Request deduplication prevents duplicate requests from being sent to backend APIs within a configurable time window. This feature protects against rate limit exhaustion caused by client retry behavior.
When agentic clients experience network latency or timeouts, they may re-send identical requests in rapid succession. Without deduplication, each retry consumes backend quota and can quickly exhaust rate limits.
The deduplication service:
- Detects duplicate requests - Computes a content hash of each request (session ID, model, messages, tools)
- Swallows duplicates - Identical requests within the dedup window are blocked with a
DuplicateRequestError(HTTP 429) - Logs blocked requests - Each blocked duplicate is logged at WARNING level for visibility
- Tracks statistics - Maintains counters for processed requests, blocked duplicates, and dedup rate
# Set deduplication window in seconds (default: 3.0)
--request-dedup-window 3.0
# Disable deduplication entirely
--disable-request-dedup| Variable | Default | Description |
|---|---|---|
LLM_REQUEST_DEDUP_WINDOW |
3.0 |
Time window in seconds for duplicate detection. Set to 0 to disable. |
# config/config.yaml
request_dedup_window: 3.0 # secondsConfiguration values are resolved in this order (highest priority first):
- CLI parameter (
--request-dedup-windowor--disable-request-dedup) - Environment variable (
LLM_REQUEST_DEDUP_WINDOW) - Configuration file (
request_dedup_window) - Default value (
3.0seconds)
Each request is hashed based on:
- Session ID - Requests from different sessions are never considered duplicates
- Model name - Same message to different models is not a duplicate
- Messages - The full message history including roles and content
- Tools - Tool definitions if present
When a request arrives:
- Content hash is computed
- Cache key is formed:
{session_id}:{content_hash} - If key exists in cache AND entry is within the dedup window → DUPLICATE
- Otherwise, request is registered in cache and processed normally
The service automatically cleans up expired entries:
- Time-based cleanup - Every 30 seconds, entries older than the dedup window are removed
- Size-based cleanup - When cache exceeds 10,000 entries, oldest entries are evicted
- On-access cleanup - Cleanup checks happen during normal request processing
T=0.0s: Client sends request A → Processed normally
T=1.5s: Client retries request A (timeout) → BLOCKED (duplicate)
T=2.8s: Client retries request A again → BLOCKED (duplicate)
T=4.0s: Client sends new request B → Processed normally
Session-1 sends request A → Processed normally
Session-2 sends identical request A → Processed normally (different session)
T=0.0s: Request A processed
T=3.5s: Same request A sent again → Processed normally (window expired)
When a duplicate is detected and blocked:
WARNING Duplicate request swallowed: hash=a1b2c3d4 session=sess-123 model=gpt-4
Debug logging provides additional detail:
DEBUG Duplicate detected: hash=a1b2c3d4, session=sess-123, age=1.25s
DEBUG Request deduplication enabled with window=3.0s
DEBUG Dedup cache cleanup: removed 15 expired entries, cache_size=42
The service tracks these metrics (accessible programmatically):
| Metric | Description |
|---|---|
requests_processed |
Total requests checked by the dedup service |
duplicates_blocked |
Number of duplicate requests blocked |
cache_size |
Current number of entries in the dedup cache |
dedup_rate |
Ratio of blocked duplicates to total requests |
window_seconds |
Configured dedup window |
enabled |
Whether deduplication is active |
To disable deduplication:
# Via CLI
--disable-request-dedup
# Or set window to 0
--request-dedup-window 0
# Via environment
export LLM_REQUEST_DEDUP_WINDOW=0The deduplication service is fully thread-safe:
- All cache operations are protected by an asyncio lock
- Statistics reads are non-blocking (approximate values)
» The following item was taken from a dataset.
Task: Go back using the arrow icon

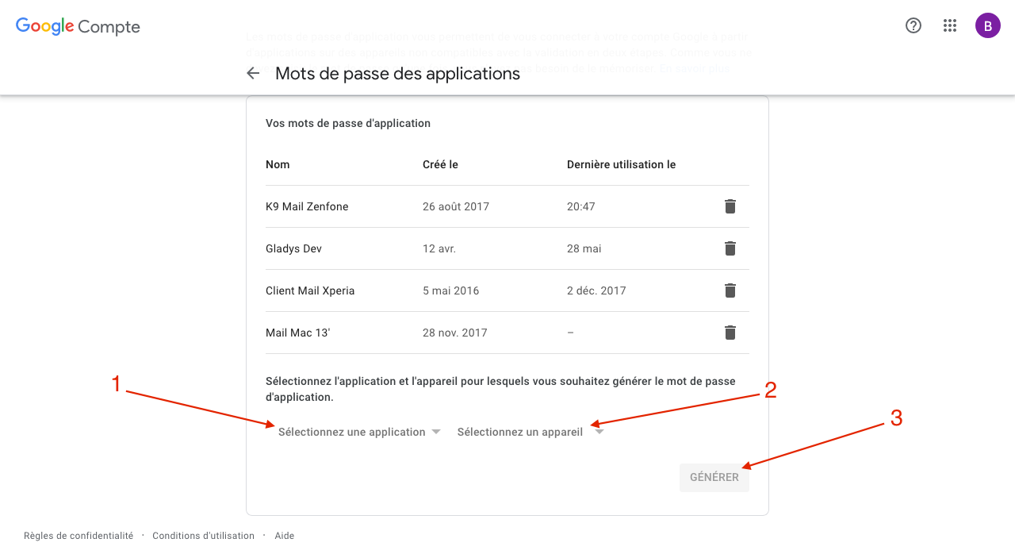Action: point(252,72)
- Concurrent requests from multiple sessions are handled correctly
- Failure Handling - Automatic retry and failover for backend errors
- Health Checks - Backend health monitoring and circuit breaker
- Session Management - Session handling and state management
If legitimate requests are being blocked:
- Check if requests are truly identical (same messages, model, tools)
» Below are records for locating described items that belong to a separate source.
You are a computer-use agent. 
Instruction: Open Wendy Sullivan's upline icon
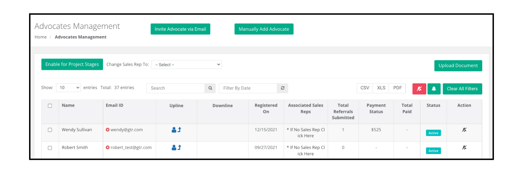tap(176, 130)
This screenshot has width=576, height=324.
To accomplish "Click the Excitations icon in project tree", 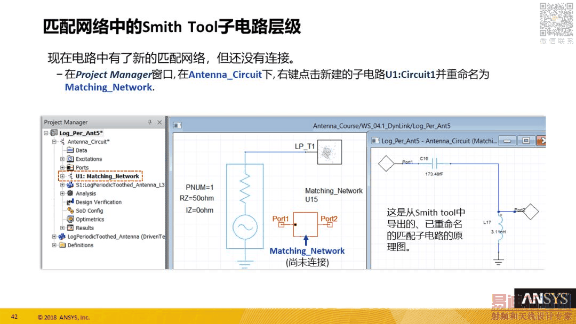I will click(70, 159).
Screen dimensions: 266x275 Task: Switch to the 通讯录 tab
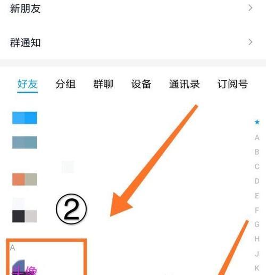[x=185, y=84]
- Increase the dedup window:
--request-dedup-window 1.0 - Or disable deduplication:
--disable-request-dedup
A high duplicate rate (e.g., >10%) suggests client-side issues:
- Check client timeout settings - may be too aggressive
- Review network latency between client and proxy
- Consider increasing client timeouts rather than disabling dedup
The cache is bounded to 10,000 entries maximum. With a 3-second window and typical request patterns, memory usage is minimal (<1MB).